A second longstanding understanding of philosophy, popular among the general public as well as some professionals, is that philosophy’s job is to act as a guide or set of tools that allow us to deal with the deepest and most profound questions that life throws at us. The aim of philosophy, seen in this light, is not simply to analyse and understand but to bring about change; to have a philosophy is to adopt an overarching framework that is expected to lead to better, or at least less troubled, ways of living and thinking.
The two goals are not necessarily at odds with each other and can be realised by one and the same philosophical position. Going back to the Greeks, highly abstract metaphysical speculation has existed alongside, and even been seen as a resource for, achieving human flourishing. The Stoics, Pyrrhonian sceptics and even Socrates come to mind here. Similarly, in contemporary philosophy, feminist epistemology plays the dual role of analysing and illuminating our understanding of knowledge, scientific method, and objectivity while also highlighting the epistemically disadvantaged position of women and attempting to counter it. I believe that relativism also functions in this dual way, and its politics should thus be analysed in this light.

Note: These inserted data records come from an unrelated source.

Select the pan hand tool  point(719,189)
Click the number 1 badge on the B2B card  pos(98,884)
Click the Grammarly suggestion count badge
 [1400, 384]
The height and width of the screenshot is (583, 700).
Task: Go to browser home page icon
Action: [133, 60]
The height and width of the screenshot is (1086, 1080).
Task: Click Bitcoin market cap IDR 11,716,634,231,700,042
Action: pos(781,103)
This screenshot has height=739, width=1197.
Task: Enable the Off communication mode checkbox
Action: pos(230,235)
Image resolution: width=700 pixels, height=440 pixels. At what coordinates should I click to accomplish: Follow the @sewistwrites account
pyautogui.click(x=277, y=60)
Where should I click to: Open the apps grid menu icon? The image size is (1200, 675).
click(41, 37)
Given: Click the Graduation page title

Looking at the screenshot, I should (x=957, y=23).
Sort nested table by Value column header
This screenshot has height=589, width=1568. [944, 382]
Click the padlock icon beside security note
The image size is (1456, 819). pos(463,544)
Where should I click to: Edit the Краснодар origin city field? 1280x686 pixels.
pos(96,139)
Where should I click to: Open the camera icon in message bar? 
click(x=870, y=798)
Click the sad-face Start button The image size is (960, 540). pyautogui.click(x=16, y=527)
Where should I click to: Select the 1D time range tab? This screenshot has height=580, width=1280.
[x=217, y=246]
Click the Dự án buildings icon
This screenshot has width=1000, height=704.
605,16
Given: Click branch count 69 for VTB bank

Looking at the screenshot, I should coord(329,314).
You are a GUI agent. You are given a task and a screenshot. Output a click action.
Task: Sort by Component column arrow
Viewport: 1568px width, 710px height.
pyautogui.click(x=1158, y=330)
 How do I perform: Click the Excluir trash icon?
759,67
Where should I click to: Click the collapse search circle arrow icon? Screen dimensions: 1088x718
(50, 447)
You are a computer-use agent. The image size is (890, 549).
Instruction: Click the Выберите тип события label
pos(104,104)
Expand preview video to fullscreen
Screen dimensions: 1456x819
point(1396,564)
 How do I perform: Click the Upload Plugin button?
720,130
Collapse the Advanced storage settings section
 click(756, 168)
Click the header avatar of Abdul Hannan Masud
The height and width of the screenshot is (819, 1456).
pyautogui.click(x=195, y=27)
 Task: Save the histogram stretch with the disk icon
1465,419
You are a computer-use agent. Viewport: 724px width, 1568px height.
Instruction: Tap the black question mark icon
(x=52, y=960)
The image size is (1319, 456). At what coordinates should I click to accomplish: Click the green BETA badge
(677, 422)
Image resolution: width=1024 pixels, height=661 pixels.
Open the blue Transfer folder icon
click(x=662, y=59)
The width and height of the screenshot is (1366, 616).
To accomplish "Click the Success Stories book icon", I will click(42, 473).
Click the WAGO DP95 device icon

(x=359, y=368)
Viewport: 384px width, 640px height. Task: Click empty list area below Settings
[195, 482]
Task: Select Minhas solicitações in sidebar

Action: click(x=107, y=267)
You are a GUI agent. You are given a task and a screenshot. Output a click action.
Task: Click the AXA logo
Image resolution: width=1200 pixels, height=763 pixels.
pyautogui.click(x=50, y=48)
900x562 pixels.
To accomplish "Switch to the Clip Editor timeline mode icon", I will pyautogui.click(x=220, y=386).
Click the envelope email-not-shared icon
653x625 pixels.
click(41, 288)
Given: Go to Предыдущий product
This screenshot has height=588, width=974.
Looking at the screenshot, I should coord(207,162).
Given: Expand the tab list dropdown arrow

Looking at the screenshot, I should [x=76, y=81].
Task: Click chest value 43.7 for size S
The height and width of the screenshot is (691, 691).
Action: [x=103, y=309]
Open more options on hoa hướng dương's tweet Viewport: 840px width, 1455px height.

Placed within the context of this second understanding of philosophy, relativism is not necessarily or simply a doctrine or a set of truth-evaluable beliefs but a philosophical stance, with its attendant epistemic and ethical attitudes. As first discussed by the philosopher of science Bas van Fraassen, philosophical stances do not focus exclusively on understanding and analysing abstract concepts and problems, nor do they aim solely to answer abstract questions; rather they comprise attitudes, commitments, hopes, beliefs and value judgements that have a wider range of applications. In this sense, they are more like an overarching perspective on life and the world. Understood as an epistemic stance rather than a doctrine, relativism allows us to deal with the theoretical and practical difficulty of profound differences and intractable disagreements in the cognitive and evaluative domains in a manner that engages with social and political concerns. How successful it is in this task is an open question, but the stance is often preferred to its rivals, such as absolutism, objectivism and universalism, because of its perceived connections with epistemic and socio-political attitudes valued by its adherents.
The core features of the relativist stance are more easily captured by what relativism denies than what it embraces. Relativism is frequently contrasted with absolutism and the dogmatism it can engender, as well as connected positions including universalism (the denial of the significance of profound differences between peoples, cultures and traditions) and objectivism (the view that truth is independent of human thinking and practices). As will see, these different ways of framing relativism have consequences for how the politics of relativism plays out.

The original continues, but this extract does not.